While this demonstration of the application of WQS to microbiome data establishes a novel analytical method with potential for broad use, it does have some limitations. The first is that, while the overall WQSRSRH estimate identifies the direction of association between the variable of interest and the abundance of taxa within the microbiome, it is not directly translatable to a value measure (i.e., a measureable unit of some health outcome). However, the current standard microbiome analyses using α-diversity, β-diversity, and principal components analysis suffer from a similar limitation. Another limiting consideration is that the sensitivity and specificity of this WQSRSRH method application depends on the number of taxa in the data set, and the cutoff point chosen to identify the taxa of most importance. Of course, in an analysis of microbiome data with a real variable with unknown association, we would not know the truth to determine a good cutoff for both sensitivity and specificity. As demonstrated with the GOCS data, the equi-weighted cut point can be used as a default with unknown sensitivity and specificity. However, relevant cut points could be determined by investigating the significance of the index across repeated holdout data sets. The use of 16S rRNA sequencing with taxonomic assignment down to the genus level is also somewhat controversial among microbiome researchers. However, because the primary purpose of this analysis was to demonstrate the analytical method, the choice of grou** results at the genus level rather than the family level is not a major limitation. Lastly, in calculating the α and β-diversity for comparison to WQSRSRH, we used the same data set, which was limited to OTUs detected in at least 10% of samples, and converted to relative abundance. These processing steps affected the diversity calculations that rely on singletons. While this allows us to do a direct comparison with the WQSRSRH method, these calculated values are not generalizable outside this study.

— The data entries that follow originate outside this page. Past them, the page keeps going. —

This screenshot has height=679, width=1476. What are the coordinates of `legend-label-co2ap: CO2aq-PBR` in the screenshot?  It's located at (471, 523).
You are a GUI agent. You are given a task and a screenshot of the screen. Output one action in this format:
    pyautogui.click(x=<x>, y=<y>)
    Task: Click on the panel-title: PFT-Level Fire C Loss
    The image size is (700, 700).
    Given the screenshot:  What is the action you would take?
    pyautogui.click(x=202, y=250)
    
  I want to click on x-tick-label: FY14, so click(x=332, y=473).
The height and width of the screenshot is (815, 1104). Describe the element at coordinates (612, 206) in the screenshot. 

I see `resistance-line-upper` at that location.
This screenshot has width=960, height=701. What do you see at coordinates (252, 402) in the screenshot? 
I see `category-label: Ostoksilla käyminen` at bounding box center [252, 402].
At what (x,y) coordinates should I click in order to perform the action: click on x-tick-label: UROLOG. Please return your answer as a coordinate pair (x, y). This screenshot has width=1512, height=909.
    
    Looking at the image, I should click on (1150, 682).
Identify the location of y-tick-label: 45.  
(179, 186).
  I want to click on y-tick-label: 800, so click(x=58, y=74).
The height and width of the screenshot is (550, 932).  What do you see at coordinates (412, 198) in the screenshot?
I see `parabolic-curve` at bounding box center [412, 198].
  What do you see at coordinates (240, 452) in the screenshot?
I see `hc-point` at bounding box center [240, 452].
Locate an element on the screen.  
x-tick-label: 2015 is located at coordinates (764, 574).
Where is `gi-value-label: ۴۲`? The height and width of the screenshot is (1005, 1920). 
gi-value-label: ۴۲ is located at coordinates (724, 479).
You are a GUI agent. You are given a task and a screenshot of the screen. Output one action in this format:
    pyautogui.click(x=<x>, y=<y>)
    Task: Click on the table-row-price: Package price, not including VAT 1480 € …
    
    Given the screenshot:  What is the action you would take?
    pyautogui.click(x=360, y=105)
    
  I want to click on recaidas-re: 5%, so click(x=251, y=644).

This simulation study is the first step in exploring the use of WQS methods on the analysis of microbiome data. We plan to apply WQS methods to other forms of microbiome data beyond 16s rRNA amplicon sequencing, including metagenomic sequence data. Further development of the general WQS method is still underway, including the use of stratification, and Bayesian statistical applications, thus as those methods continue to develop, we will test their application on microbiome data.